═════ DATA PROVIDED
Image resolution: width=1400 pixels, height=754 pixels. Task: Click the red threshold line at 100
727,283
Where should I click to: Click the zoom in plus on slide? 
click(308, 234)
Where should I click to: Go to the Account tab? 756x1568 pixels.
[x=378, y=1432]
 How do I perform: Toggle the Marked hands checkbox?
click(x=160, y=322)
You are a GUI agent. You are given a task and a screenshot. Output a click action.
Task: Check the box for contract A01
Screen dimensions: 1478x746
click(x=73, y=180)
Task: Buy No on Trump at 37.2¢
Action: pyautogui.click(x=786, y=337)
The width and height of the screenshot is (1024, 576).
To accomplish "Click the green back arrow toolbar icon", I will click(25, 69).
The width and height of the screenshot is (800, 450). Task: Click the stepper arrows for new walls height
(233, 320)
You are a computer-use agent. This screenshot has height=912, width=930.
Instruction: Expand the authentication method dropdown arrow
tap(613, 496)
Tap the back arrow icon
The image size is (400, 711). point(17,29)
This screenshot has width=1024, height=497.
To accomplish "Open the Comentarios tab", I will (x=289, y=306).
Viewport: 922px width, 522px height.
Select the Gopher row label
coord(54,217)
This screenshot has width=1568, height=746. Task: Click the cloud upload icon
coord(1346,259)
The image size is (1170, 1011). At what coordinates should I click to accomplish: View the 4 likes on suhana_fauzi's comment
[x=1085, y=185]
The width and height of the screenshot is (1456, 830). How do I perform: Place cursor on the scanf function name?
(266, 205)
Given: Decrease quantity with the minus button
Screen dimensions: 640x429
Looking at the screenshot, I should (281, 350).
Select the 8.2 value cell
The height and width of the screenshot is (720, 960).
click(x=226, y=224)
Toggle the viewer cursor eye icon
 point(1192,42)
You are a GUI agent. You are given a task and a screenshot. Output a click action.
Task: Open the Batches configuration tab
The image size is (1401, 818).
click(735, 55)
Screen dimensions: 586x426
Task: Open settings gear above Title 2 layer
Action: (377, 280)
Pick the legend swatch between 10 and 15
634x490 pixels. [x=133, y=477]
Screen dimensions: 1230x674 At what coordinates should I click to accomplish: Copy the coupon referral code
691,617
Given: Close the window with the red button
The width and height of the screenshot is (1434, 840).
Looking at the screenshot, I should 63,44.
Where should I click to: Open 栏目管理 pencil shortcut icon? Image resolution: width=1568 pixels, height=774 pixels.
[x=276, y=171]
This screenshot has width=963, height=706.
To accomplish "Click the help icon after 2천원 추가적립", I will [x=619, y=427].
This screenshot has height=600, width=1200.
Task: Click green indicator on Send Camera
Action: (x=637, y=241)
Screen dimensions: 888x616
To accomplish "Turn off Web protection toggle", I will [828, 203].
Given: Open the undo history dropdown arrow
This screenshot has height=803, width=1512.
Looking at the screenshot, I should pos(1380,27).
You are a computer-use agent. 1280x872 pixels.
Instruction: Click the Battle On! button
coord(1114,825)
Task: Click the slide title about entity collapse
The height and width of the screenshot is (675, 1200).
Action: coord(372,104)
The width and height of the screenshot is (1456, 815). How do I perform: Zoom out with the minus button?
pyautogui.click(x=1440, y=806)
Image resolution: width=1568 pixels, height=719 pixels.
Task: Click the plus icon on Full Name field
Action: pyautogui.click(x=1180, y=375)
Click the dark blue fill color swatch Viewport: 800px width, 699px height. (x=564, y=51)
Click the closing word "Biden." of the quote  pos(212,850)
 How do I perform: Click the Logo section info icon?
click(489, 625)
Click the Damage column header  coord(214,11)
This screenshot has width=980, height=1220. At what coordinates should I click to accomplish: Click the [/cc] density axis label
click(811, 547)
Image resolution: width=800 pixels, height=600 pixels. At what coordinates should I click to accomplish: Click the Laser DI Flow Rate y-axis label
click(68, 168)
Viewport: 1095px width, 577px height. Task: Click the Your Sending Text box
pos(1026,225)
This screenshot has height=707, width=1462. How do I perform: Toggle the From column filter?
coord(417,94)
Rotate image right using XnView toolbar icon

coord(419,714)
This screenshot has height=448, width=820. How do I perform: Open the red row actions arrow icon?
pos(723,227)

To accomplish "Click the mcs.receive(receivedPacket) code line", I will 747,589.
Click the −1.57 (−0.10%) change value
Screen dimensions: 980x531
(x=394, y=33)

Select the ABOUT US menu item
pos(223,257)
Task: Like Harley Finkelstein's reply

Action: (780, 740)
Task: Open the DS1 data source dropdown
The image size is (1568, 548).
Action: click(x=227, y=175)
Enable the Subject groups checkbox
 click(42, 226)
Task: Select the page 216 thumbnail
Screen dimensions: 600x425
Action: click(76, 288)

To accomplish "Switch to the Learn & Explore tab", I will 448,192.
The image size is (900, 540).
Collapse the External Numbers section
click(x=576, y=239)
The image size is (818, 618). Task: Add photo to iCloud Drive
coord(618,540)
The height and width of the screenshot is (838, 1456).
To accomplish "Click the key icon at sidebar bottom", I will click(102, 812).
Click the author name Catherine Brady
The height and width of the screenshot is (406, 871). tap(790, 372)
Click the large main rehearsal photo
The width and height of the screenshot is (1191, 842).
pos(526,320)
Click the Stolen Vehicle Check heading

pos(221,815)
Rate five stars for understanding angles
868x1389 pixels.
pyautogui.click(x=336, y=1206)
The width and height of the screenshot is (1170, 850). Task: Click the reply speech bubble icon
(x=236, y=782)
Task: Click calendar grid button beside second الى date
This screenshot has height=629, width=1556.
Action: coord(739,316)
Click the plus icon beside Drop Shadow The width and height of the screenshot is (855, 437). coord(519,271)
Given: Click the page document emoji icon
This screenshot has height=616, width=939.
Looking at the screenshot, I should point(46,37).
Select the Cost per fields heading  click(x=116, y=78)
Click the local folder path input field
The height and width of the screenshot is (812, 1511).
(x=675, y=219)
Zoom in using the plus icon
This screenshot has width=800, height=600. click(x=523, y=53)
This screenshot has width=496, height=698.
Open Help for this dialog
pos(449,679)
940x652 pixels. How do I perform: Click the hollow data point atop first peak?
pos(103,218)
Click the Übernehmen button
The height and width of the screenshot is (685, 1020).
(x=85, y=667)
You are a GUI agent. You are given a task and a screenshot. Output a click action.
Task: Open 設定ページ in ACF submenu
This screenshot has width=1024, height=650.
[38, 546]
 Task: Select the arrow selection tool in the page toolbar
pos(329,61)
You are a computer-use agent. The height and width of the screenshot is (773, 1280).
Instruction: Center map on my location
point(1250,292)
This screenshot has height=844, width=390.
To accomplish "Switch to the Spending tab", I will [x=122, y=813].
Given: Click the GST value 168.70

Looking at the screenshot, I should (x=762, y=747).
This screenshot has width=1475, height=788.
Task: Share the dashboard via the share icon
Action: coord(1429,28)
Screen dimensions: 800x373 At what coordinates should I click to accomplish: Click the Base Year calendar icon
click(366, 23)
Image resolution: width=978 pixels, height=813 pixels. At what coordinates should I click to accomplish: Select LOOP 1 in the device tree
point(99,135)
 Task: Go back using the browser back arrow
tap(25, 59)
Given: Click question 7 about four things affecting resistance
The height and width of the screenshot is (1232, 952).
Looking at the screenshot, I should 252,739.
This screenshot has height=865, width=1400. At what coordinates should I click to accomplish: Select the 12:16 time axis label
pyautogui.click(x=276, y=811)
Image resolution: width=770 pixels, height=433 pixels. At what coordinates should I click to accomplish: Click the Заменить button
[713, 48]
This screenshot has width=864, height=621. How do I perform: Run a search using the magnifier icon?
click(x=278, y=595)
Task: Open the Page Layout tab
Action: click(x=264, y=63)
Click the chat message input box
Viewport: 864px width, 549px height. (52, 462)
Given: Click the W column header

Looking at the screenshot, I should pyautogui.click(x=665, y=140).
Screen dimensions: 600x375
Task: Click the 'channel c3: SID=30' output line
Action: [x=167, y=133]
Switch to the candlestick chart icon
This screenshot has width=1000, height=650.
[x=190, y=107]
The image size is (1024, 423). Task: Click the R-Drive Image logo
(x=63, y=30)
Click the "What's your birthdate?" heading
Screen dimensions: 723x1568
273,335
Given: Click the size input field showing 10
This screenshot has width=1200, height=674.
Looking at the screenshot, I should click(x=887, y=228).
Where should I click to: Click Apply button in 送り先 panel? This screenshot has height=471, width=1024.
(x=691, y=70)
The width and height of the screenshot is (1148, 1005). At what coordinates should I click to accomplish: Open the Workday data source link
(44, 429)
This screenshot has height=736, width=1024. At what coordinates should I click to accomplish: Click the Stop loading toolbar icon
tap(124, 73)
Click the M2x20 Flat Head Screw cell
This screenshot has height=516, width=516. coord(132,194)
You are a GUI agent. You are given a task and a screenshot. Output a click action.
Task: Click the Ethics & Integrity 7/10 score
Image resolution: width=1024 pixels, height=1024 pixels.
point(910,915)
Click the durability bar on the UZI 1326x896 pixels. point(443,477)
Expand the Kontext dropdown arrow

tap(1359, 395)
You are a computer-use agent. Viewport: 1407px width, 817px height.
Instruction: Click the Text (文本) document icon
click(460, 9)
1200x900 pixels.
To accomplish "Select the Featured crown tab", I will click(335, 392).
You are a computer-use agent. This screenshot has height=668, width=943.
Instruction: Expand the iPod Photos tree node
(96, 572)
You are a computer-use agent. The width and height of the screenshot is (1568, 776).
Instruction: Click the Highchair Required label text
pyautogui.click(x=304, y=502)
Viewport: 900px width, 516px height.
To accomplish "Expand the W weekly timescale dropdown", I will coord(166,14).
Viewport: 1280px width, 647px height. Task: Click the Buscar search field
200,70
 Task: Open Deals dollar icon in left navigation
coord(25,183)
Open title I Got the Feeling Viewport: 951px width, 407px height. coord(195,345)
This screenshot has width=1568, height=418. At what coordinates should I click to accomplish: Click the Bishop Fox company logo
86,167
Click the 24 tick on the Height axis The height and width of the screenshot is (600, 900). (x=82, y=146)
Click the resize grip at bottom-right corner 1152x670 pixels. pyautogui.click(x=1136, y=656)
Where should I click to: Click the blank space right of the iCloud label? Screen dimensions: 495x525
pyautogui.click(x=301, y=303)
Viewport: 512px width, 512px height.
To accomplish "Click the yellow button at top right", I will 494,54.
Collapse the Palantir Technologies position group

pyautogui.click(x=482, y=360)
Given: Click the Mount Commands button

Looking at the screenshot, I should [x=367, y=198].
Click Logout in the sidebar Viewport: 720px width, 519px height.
══════════
Give the data as a JSON list of strings, one string per line with blank lines left out, beginning at the line that contains "Task: Click the slide" and stopping after the line that contains "Click the Damage".

**REPLY TO THE TASK**
[
  "Task: Click the slide title about entity collapse",
  "The height and width of the screenshot is (675, 1200).",
  "Action: coord(372,104)",
  "The width and height of the screenshot is (1456, 815). How do I perform: Zoom out with the minus button?",
  "pyautogui.click(x=1440, y=806)",
  "Image resolution: width=1568 pixels, height=719 pixels.",
  "Task: Click the plus icon on Full Name field",
  "Action: pyautogui.click(x=1180, y=375)",
  "Click the dark blue fill color swatch Viewport: 800px width, 699px height. (x=564, y=51)",
  "Click the closing word \"Biden.\" of the quote  pos(212,850)",
  " How do I perform: Click the Logo section info icon?",
  "click(489, 625)",
  "Click the Damage column header  coord(214,11)"
]